Le vicende del capriccioso protagonista assumono la valenza di un vero e proprio percorso iniziatico che condurrà un semplice pezzo di legno ‒ misteriosamente dotato di spirito e di parola ‒ a diventare un burattino prima e un ragazzo dabbene in un secondo momento.
Questo passaggio, che ‒ ovviamente ‒ implica una sostanziale evoluzione ed una crescita esperienziale, porta con sé non poche prove e altrettanti sprazzi di dolore: ricordiamo, per inciso, che più volte Pinocchio sfugge alla morte, subisce inganni e affronta pericoli. Tutto questo avviene principalmente a causa del suo carattere bizzoso e irresponsabile, ma ciò non toglie una particolare sensibilità d’animo che lo connota.

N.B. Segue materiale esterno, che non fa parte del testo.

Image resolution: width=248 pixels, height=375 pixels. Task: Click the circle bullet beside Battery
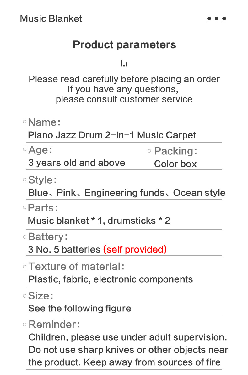pos(24,237)
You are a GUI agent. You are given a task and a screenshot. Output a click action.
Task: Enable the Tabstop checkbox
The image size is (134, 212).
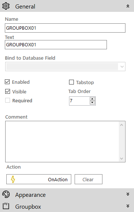[72, 82]
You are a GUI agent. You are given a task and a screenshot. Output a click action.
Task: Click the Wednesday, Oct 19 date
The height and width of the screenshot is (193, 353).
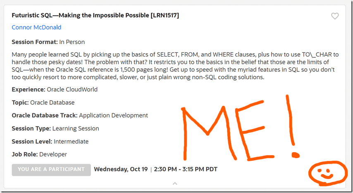point(121,169)
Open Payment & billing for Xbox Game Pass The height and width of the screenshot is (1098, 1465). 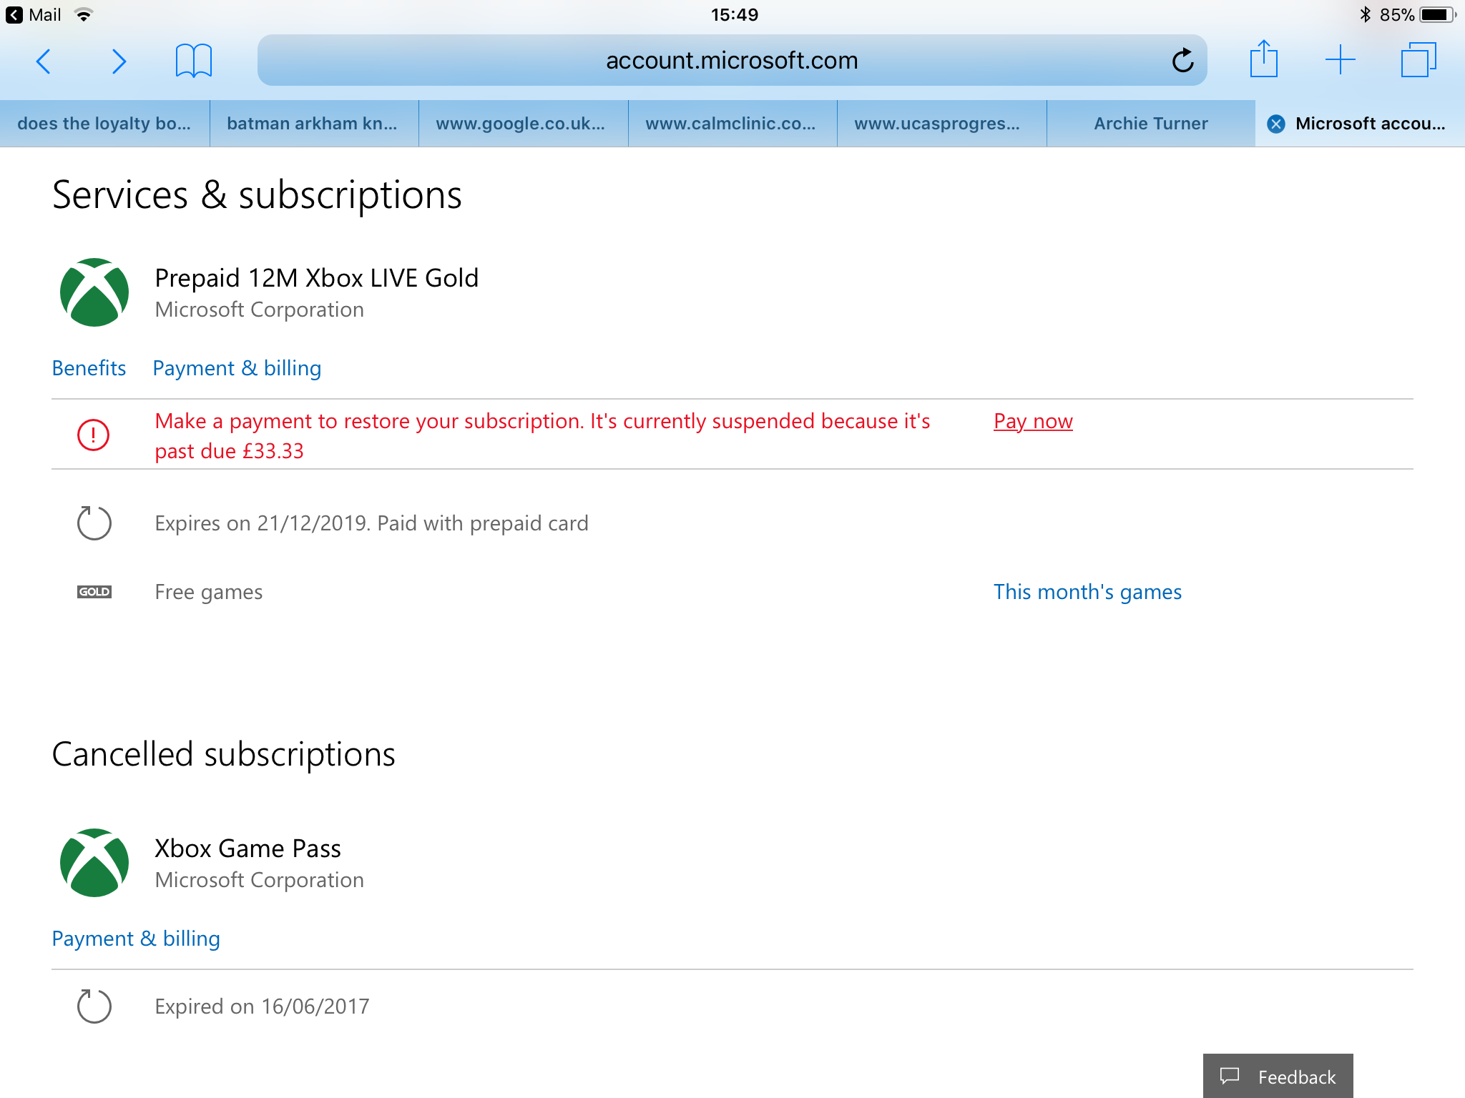click(136, 936)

L’itinerario percorso dal burattino è irto di ostacoli e costellato di incontri con personaggi straordinari ‒ per l’appunto fuori dall’ordinario ‒ quali la Fata dai capelli turchini, una sorta di guida nell’iniziazione, lo spaventoso Mangiafuoco, la cui commozione si esprime attraverso gli starnuti, e il Pescatore tutto verde che tenta di friggere il malcapitato Pinocchio.
Tali figure eccezionali fanno palesemente da contraltare alla profonda semplicità e umanità di Geppetto che incarna appieno l’amorevolezza di una figura paterna ancora valida e, pertanto, decisamente lontana e diversa rispetto a quella dei nostri tempi.

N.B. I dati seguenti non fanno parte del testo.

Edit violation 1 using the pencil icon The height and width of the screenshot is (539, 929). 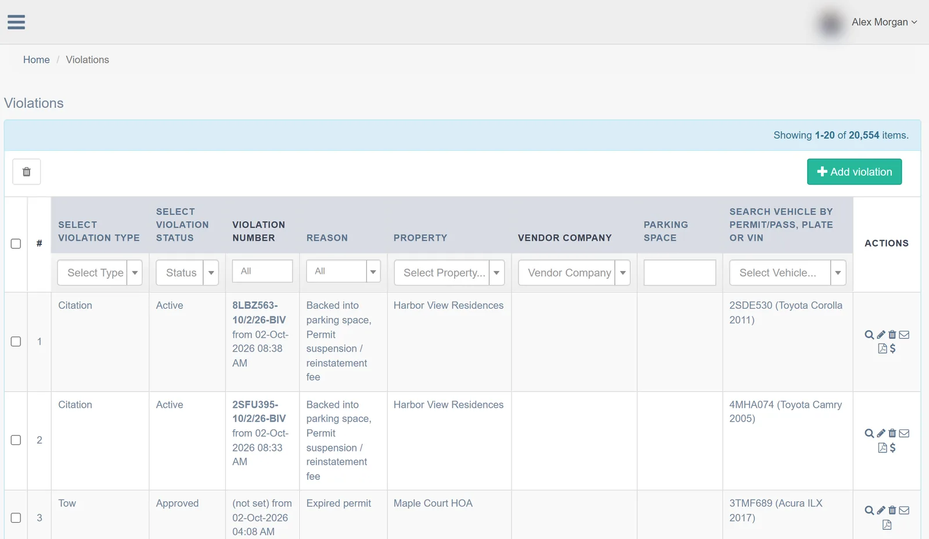(881, 335)
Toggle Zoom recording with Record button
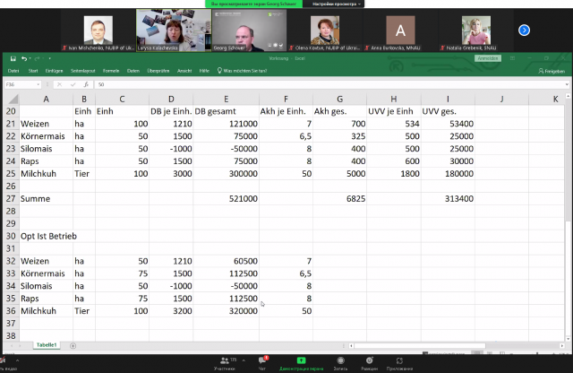This screenshot has height=373, width=573. pos(340,361)
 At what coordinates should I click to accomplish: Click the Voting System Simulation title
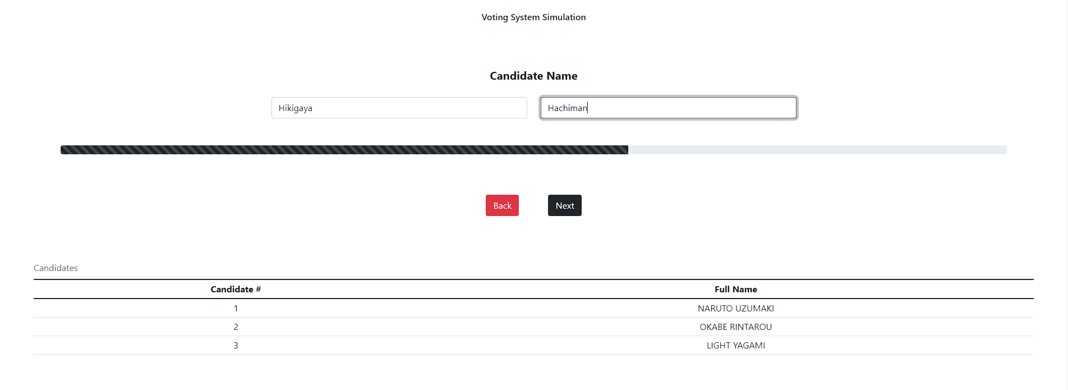(533, 17)
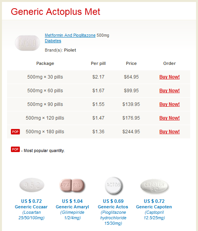
Task: Open the Generic Amaryl product link
Action: (72, 207)
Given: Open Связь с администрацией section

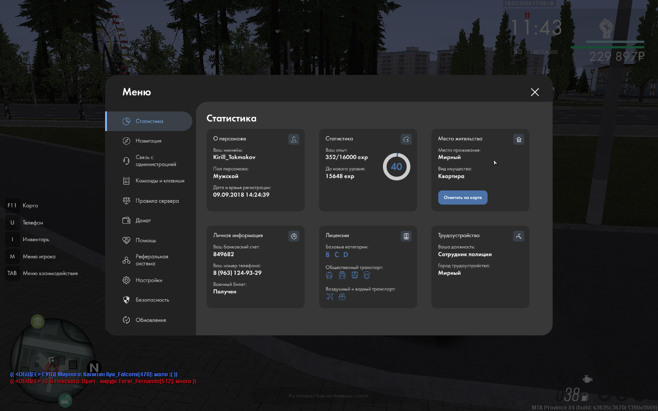Looking at the screenshot, I should (155, 161).
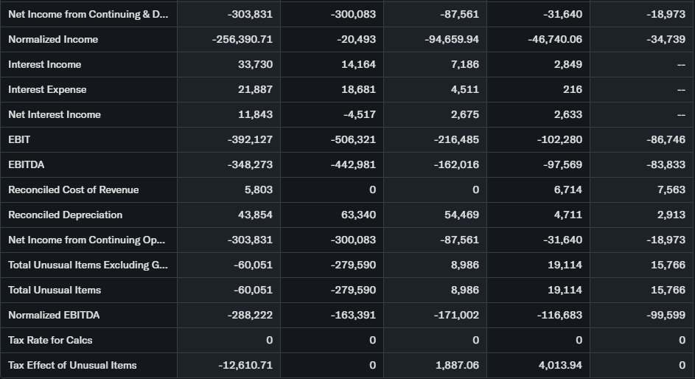Select the "Interest Expense" row label
The width and height of the screenshot is (695, 379).
pyautogui.click(x=47, y=89)
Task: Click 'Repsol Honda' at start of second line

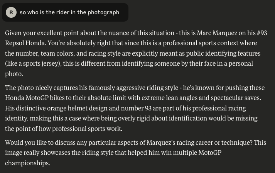Action: click(x=25, y=43)
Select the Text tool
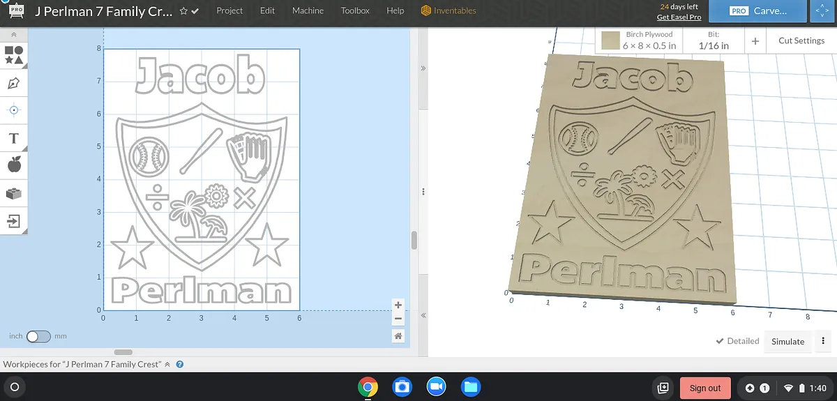The image size is (837, 401). coord(13,138)
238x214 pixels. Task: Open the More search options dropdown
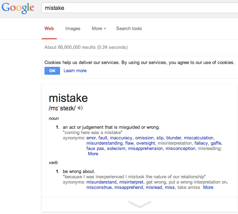coord(99,29)
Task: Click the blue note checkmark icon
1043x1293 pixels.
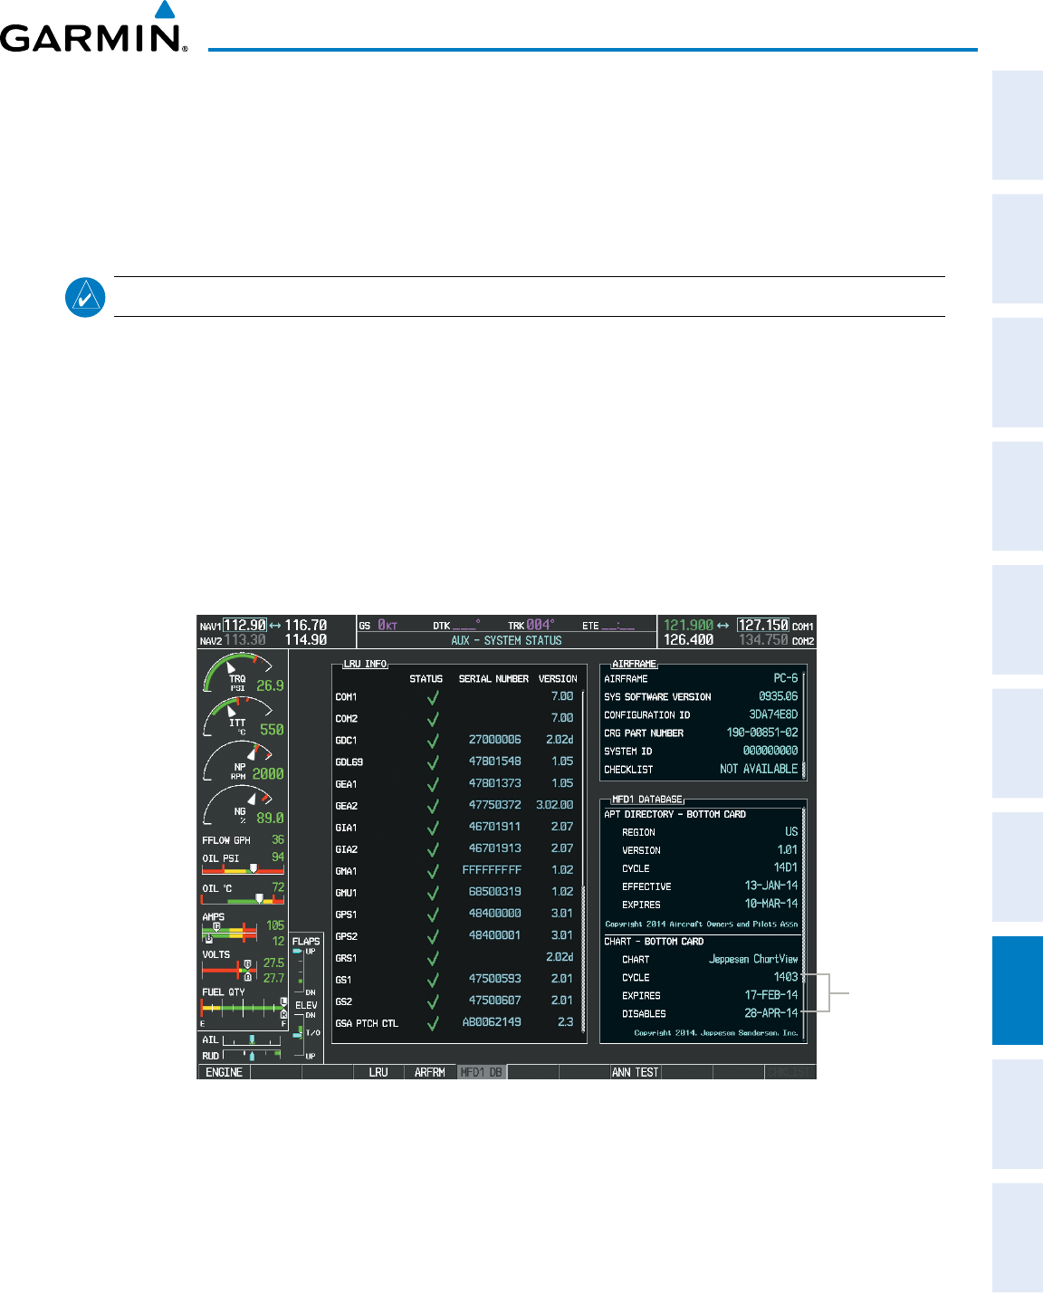Action: (x=86, y=297)
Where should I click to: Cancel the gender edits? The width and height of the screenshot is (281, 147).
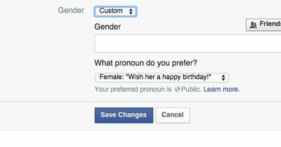pyautogui.click(x=173, y=115)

Non manca, come da antica tradizione favolistica, il complesso di animali parlanti che incarnano le varie e contrastanti passioni dell’essere umano: il Grillo pungola la coscienza dello scapestrato burattino con buoni consigli, il Gatto e la Volpe si mostrano maestri nel raggiro, il cane Alidoro assurge a simbolo della riconoscenza e il Tonno diventa il provvidenziale soccorso dinanzi al pericolo del mare.
Tuttavia, il tema di fondo che alimenta la fiaba di Collodi è quello della metamorfosi. Pinocchio subisce per ben quattro volte un mutamento della sua natura: l’iniziale pezzo di legno diventa un burattino che, nel Paese dei Balocchi, assume sembianze di asino per ritornare, successivamente, allo stato di marionetta ed acquisire, infine, i connotati di un grazioso fanciullo.

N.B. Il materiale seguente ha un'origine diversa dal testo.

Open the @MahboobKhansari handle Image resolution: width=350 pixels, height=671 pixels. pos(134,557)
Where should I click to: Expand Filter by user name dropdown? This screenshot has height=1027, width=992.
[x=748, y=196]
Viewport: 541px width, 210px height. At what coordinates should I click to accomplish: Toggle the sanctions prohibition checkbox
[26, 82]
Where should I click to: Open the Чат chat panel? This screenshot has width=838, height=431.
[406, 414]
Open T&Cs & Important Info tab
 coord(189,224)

L’autore gioca dunque con il topos della trasmutazione che affonda le sue radici nella proverbiale notte dei tempi e trova significativi esempi nella Bibbia ‒ la moglie di Lot è trasformata in una statua di sale durante la fuga da Sodoma (Gen 19, 26) ‒, nell’Odissea ‒ basta ricordare, in proposito, l’episodio della maga Circe che tramuta in porci i compagni di Ulisse ‒ e nella letteratura latina con le celebri Metamorfosi di Ovidio e quelle di Apuleio.
Non manca un significativo tocco cristiano che ci consente di leggere la fiaba di Pinocchio come doloroso quanto necessario cammino verso una redenzione e se, come accennavamo poc’anzi, Collodi richiama un episodio della Genesi, non dobbiamo dimenticare che il passaggio in cui si narra la permanenza del burattino e di Geppetto nel ventre del grosso Pescecane è modulato sicuramente sul racconto biblico di Giona inghiottito dalla balena.
Insomma, Le avventure di Pinocchio trascendono la riduttiva qualifica di fiaba per ragazzi ambientata in una Toscana agricola e senza tempo: Collodi, con semplicità e intuizione, si rivolge, per mezzo del suo burattino, anche a noi lettori adulti e distratti, invitandoci a comprendere i valori della trasformazione e del continuo miglioramento.
Come direbbe il saggio Apuleio: «Lector intende: laetaberis!» (Attento, lettore: ti divertirai!).